**What the task requires:** Give the records again exactly. Pictures do not belong in the copy.

============

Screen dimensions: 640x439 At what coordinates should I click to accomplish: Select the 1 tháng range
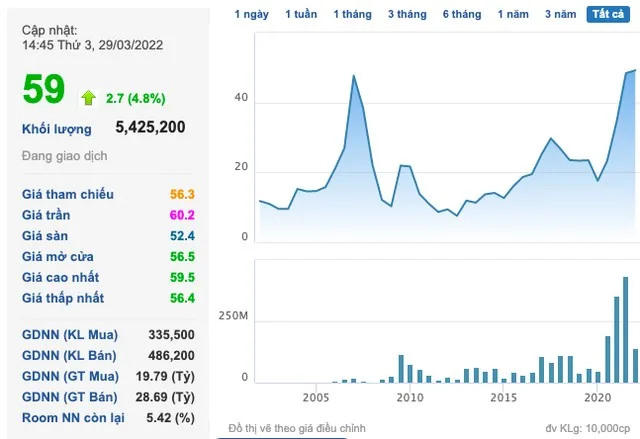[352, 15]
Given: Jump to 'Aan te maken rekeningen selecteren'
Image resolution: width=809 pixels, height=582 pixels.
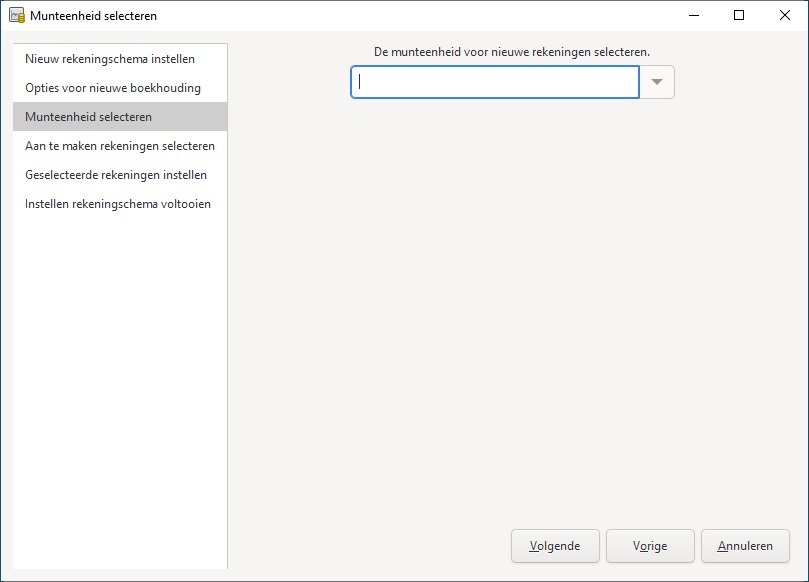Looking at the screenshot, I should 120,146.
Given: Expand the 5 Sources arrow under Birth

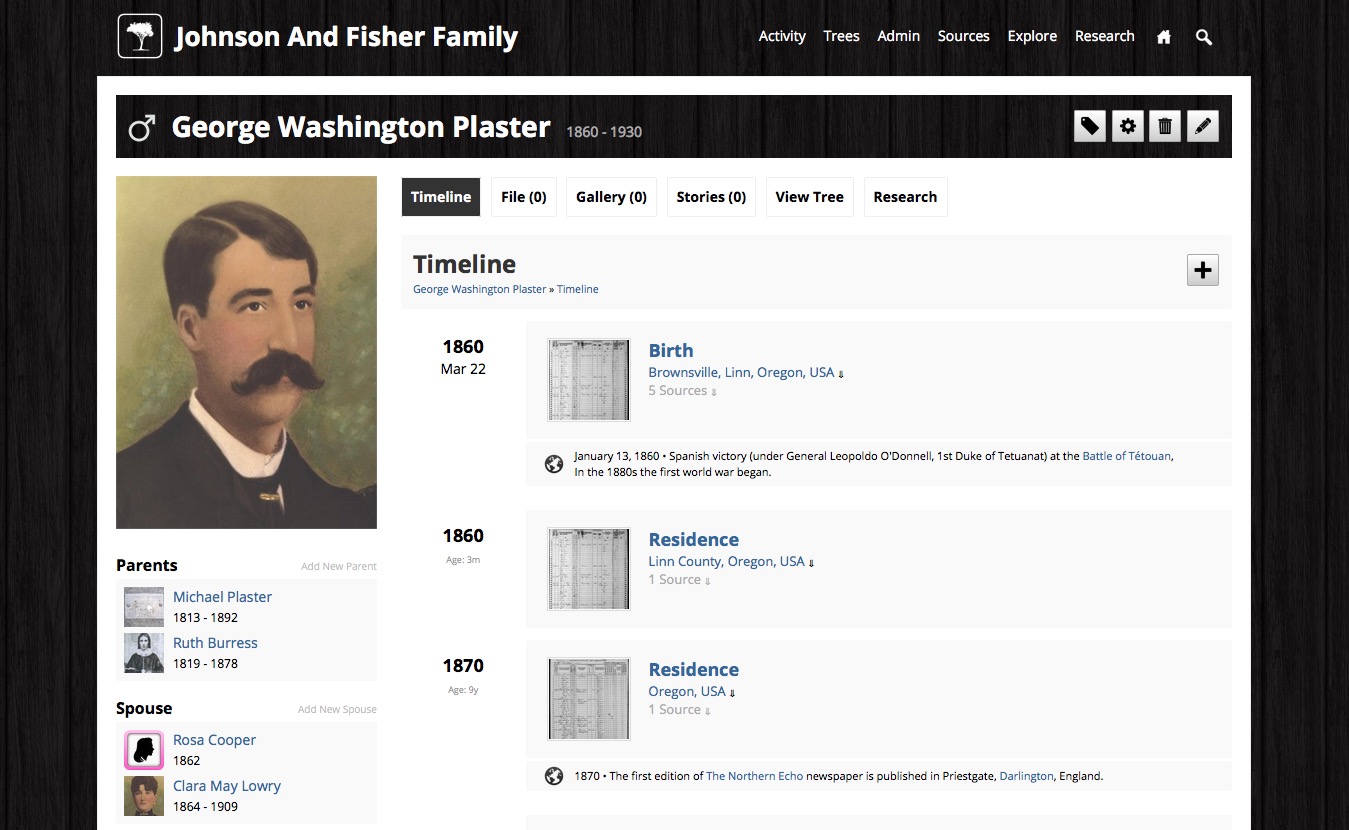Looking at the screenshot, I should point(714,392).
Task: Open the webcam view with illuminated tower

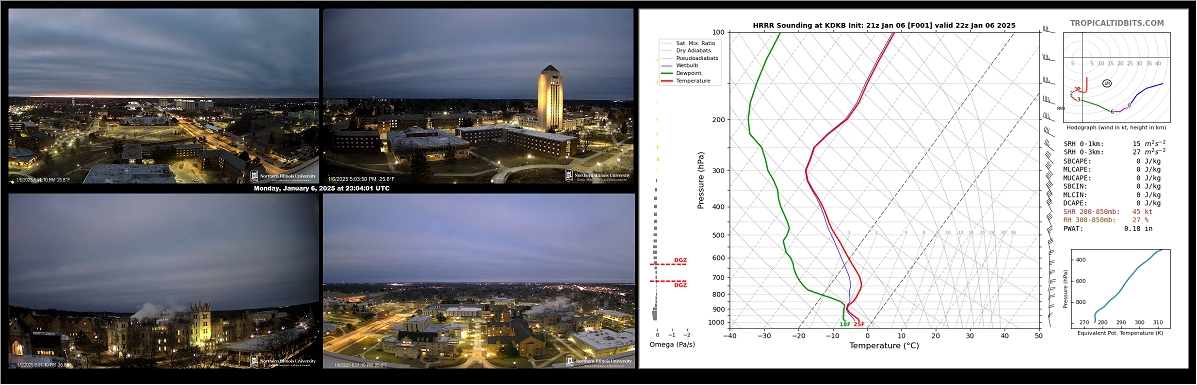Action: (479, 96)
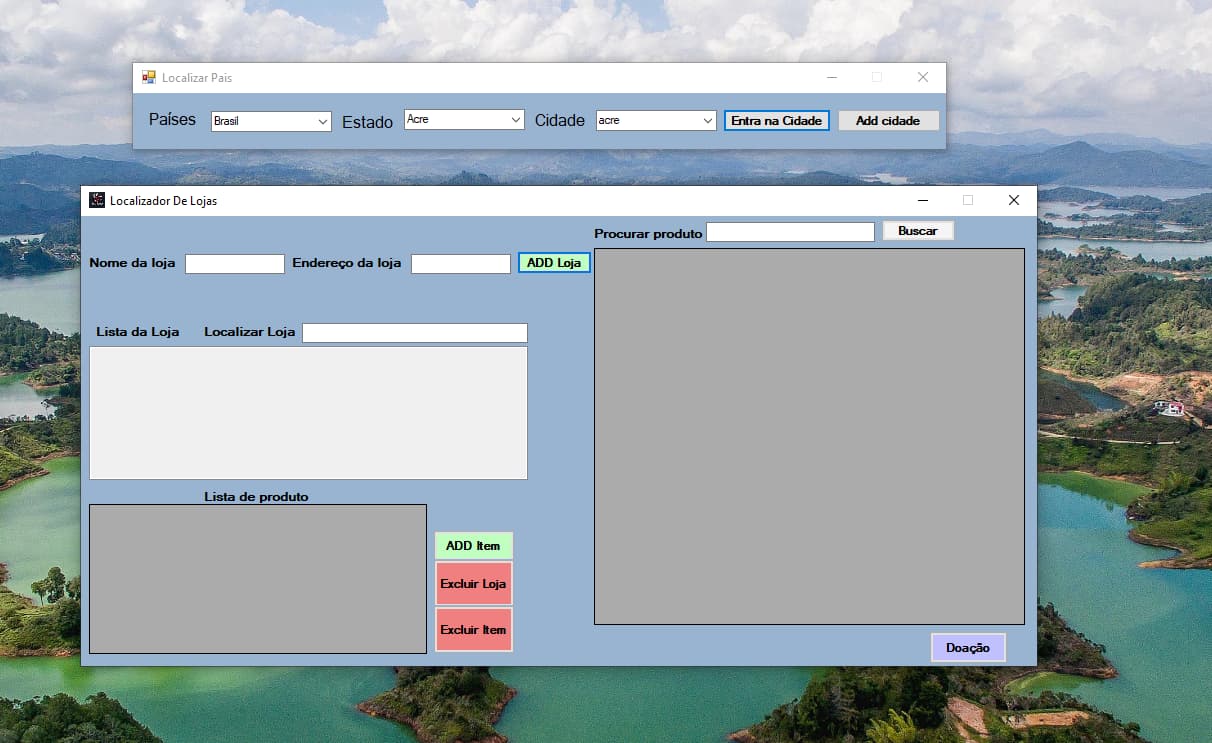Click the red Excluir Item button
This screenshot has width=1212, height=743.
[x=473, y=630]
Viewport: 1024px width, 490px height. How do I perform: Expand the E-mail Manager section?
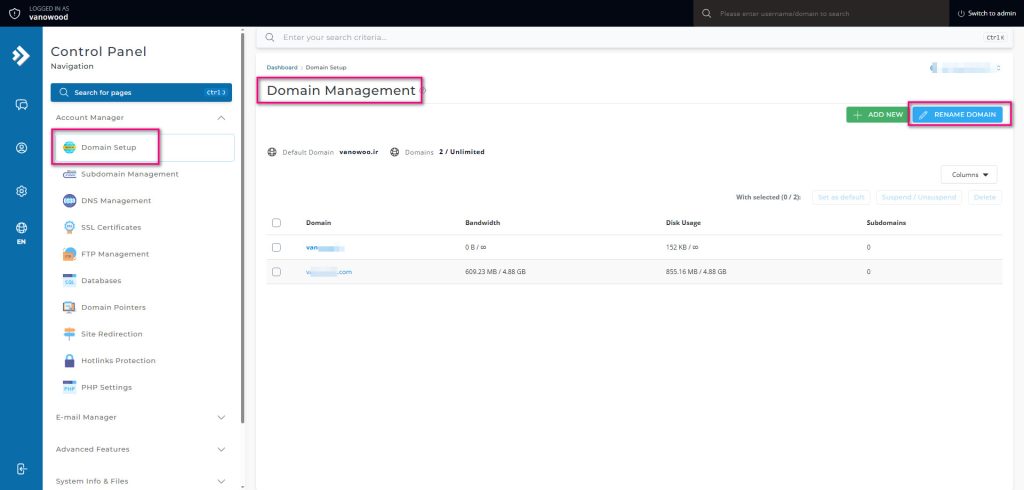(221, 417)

============

**Result for this task:**
Screen dimensions: 640x439 At what coordinates should I click to accomplish: Select the 1 tháng range
[352, 15]
Given: Jump to 'Aan te maken rekeningen selecteren'
Image resolution: width=809 pixels, height=582 pixels.
Looking at the screenshot, I should 120,146.
Given: Expand the 5 Sources arrow under Birth

Looking at the screenshot, I should point(714,392).
Task: Open the webcam view with illuminated tower

Action: (479, 96)
Click the red Excluir Item button
This screenshot has width=1212, height=743.
[x=473, y=630]
Viewport: 1024px width, 490px height. How do I perform: Expand the E-mail Manager section?
(221, 417)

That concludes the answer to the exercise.